PROBLEM DESCRIPTION —
In the entries below, print exactly the lines from the first through the one with "Task: Click the", both included, and none of the pictures.

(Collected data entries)
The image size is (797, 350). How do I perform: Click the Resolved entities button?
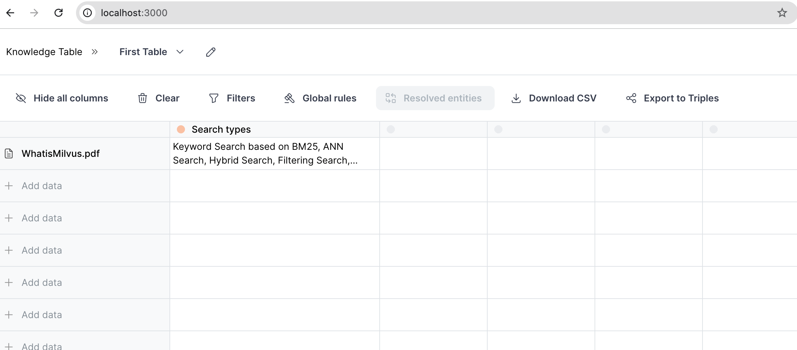click(x=435, y=98)
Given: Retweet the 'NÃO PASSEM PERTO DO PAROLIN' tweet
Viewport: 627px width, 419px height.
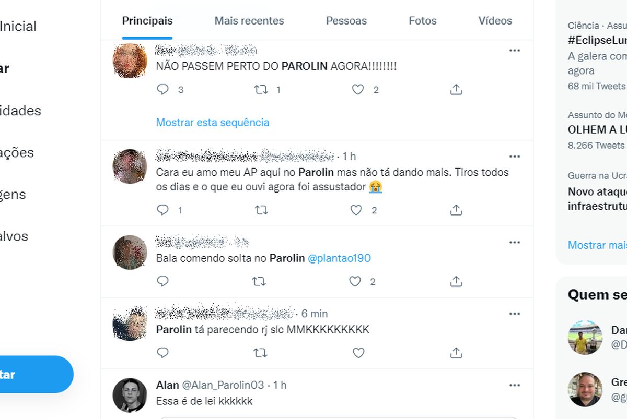Looking at the screenshot, I should 261,90.
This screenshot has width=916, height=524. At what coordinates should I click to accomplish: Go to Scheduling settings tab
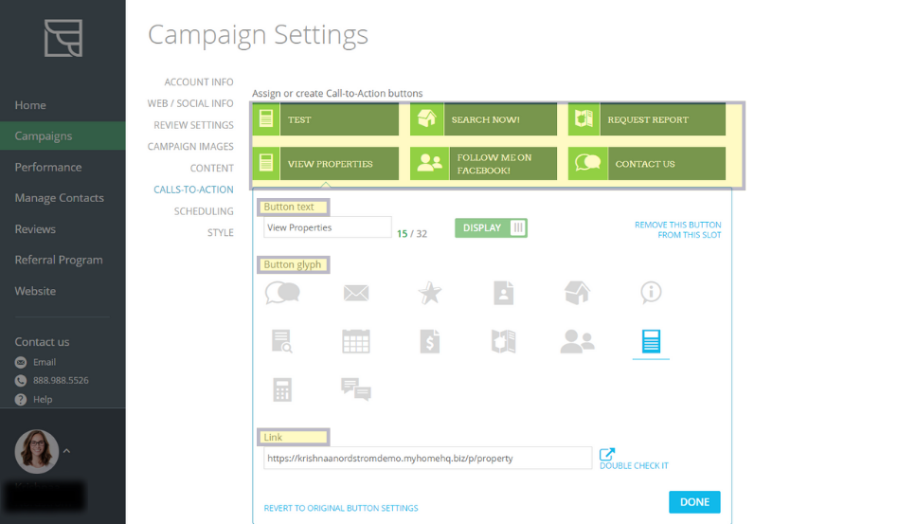203,211
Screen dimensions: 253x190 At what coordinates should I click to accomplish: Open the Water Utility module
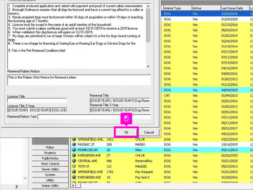click(x=50, y=185)
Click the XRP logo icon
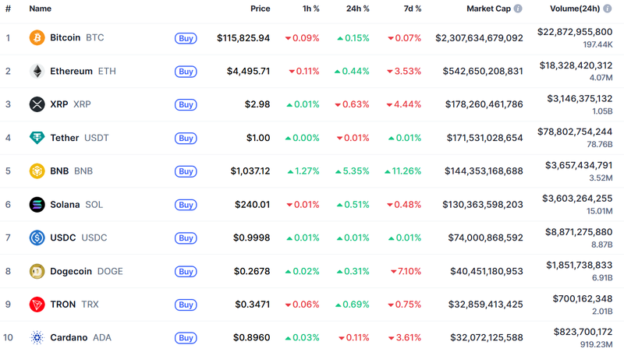 (37, 104)
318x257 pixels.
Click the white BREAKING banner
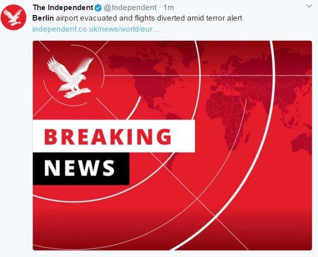coord(114,136)
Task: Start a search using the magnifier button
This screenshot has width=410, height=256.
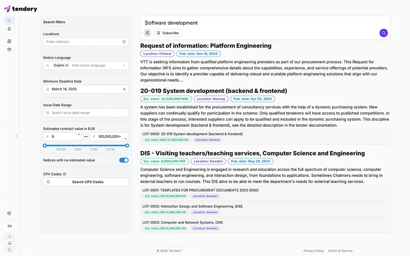Action: tap(383, 33)
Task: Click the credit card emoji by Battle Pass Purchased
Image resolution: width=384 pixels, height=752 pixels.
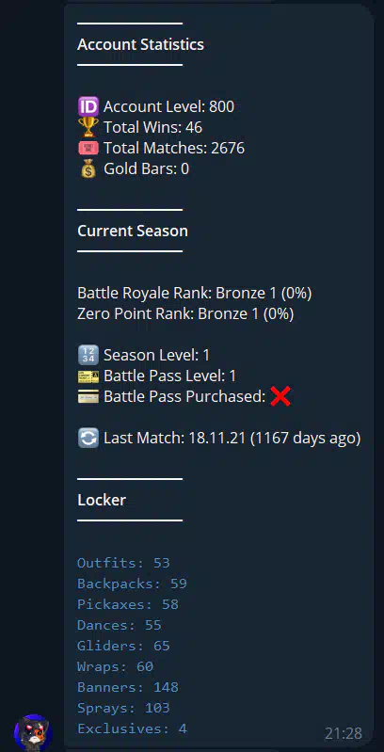Action: click(x=88, y=396)
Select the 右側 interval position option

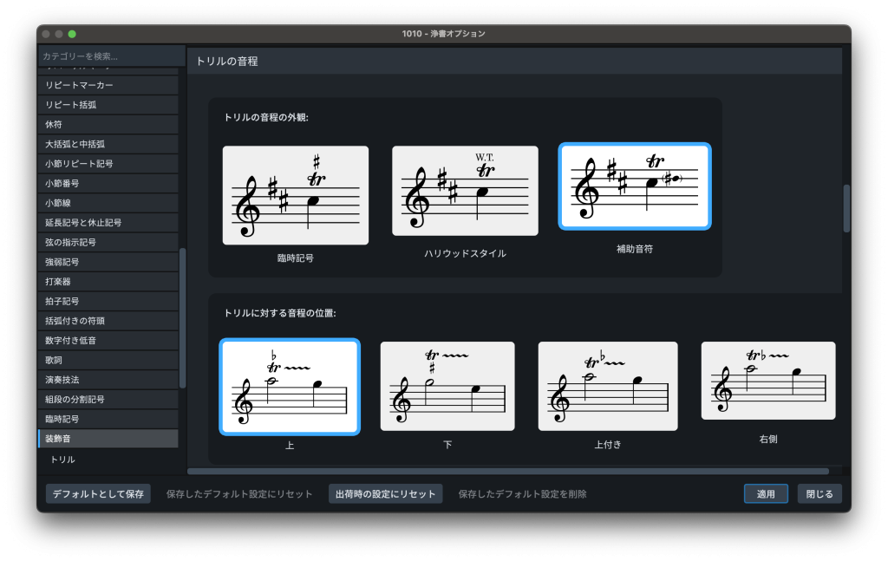[767, 381]
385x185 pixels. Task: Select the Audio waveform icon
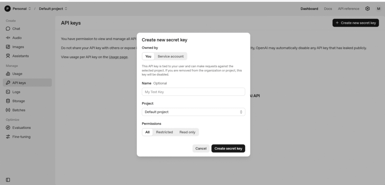click(8, 38)
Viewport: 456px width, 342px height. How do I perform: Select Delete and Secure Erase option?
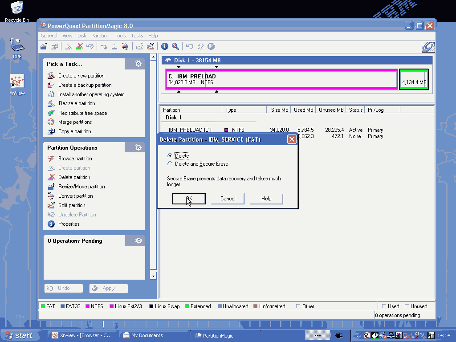170,164
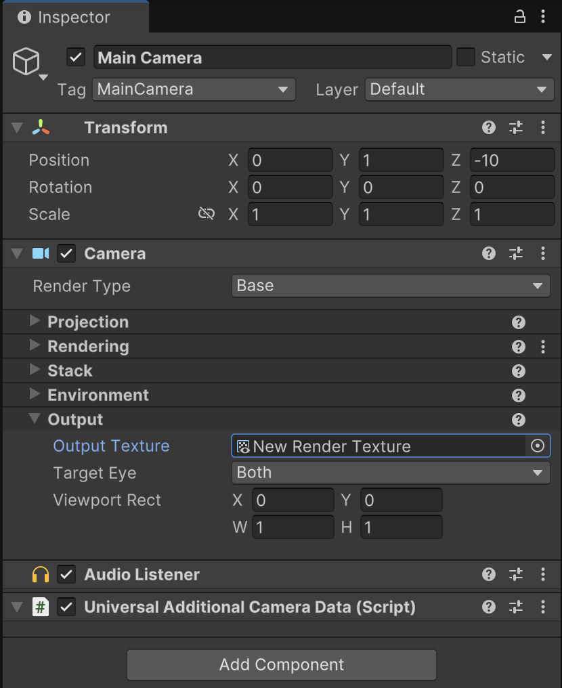
Task: Open the Output Texture object picker circle
Action: tap(538, 446)
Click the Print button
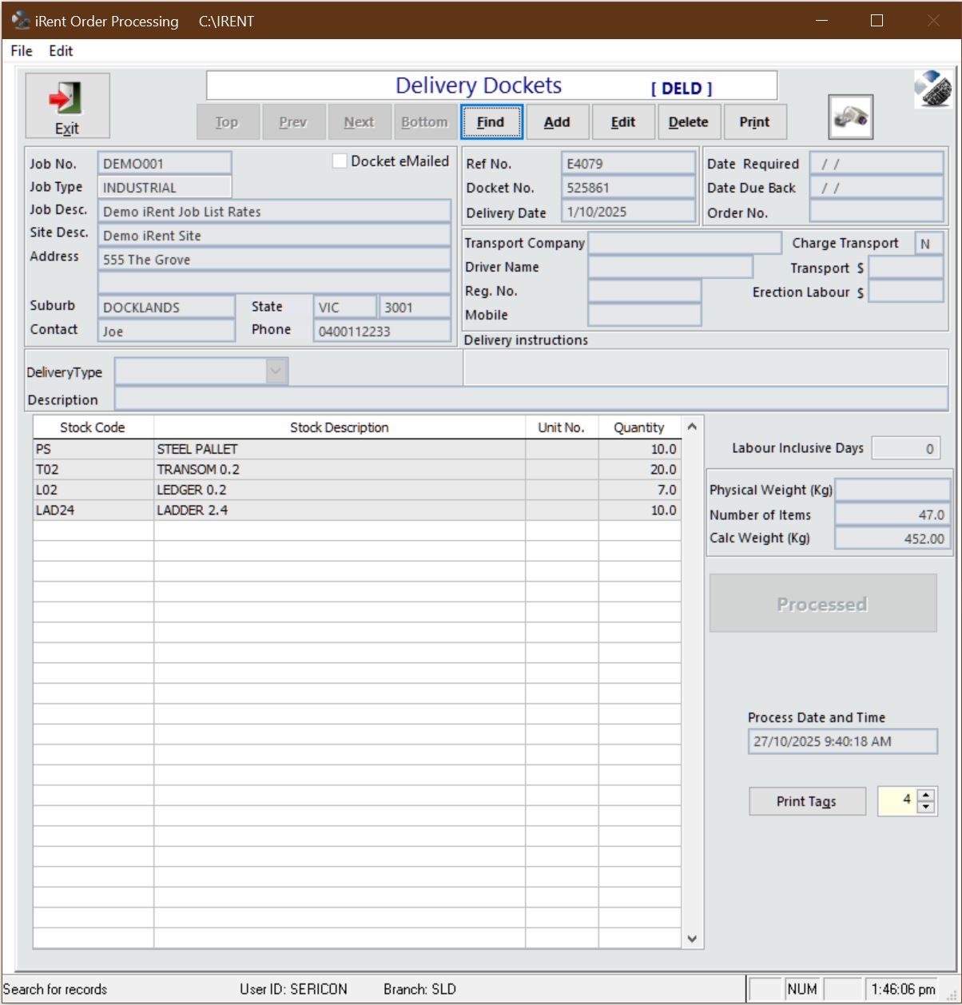 [753, 122]
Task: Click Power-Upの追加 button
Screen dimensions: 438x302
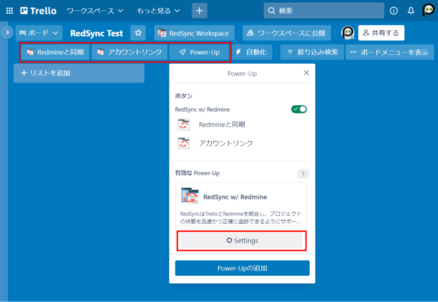Action: tap(242, 268)
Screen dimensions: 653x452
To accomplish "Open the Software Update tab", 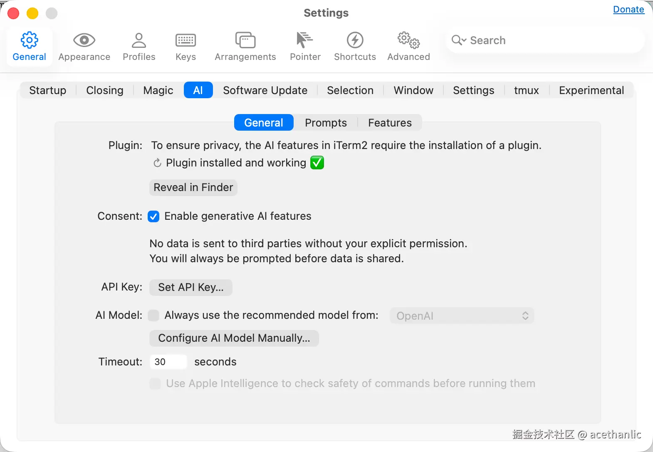I will point(265,90).
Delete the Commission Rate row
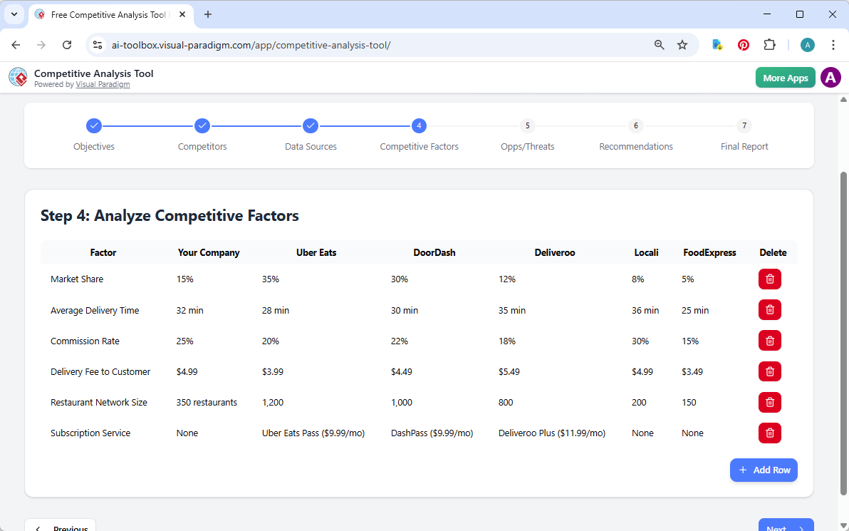The height and width of the screenshot is (531, 849). pos(769,341)
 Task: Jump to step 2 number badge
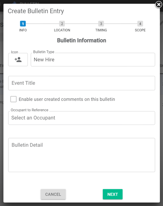(62, 24)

RESPONSE —
The image size is (797, 350). How do I perform: Click the Resolved entities button?
click(x=435, y=98)
Given: Retweet the 'NÃO PASSEM PERTO DO PAROLIN' tweet
Viewport: 627px width, 419px height.
Looking at the screenshot, I should 261,90.
This screenshot has width=916, height=524. At what coordinates should I click to accomplish: Go to Scheduling settings tab
203,211
Screen dimensions: 253x190 At what coordinates should I click to accomplish: Open the Water Utility module
click(x=50, y=185)
Click the XRP logo icon
 (37, 104)
318x257 pixels.
Click the white BREAKING banner
coord(114,136)
Task: Start a search using the magnifier button
This screenshot has width=410, height=256.
Action: tap(383, 33)
Task: Click the credit card emoji by Battle Pass Purchased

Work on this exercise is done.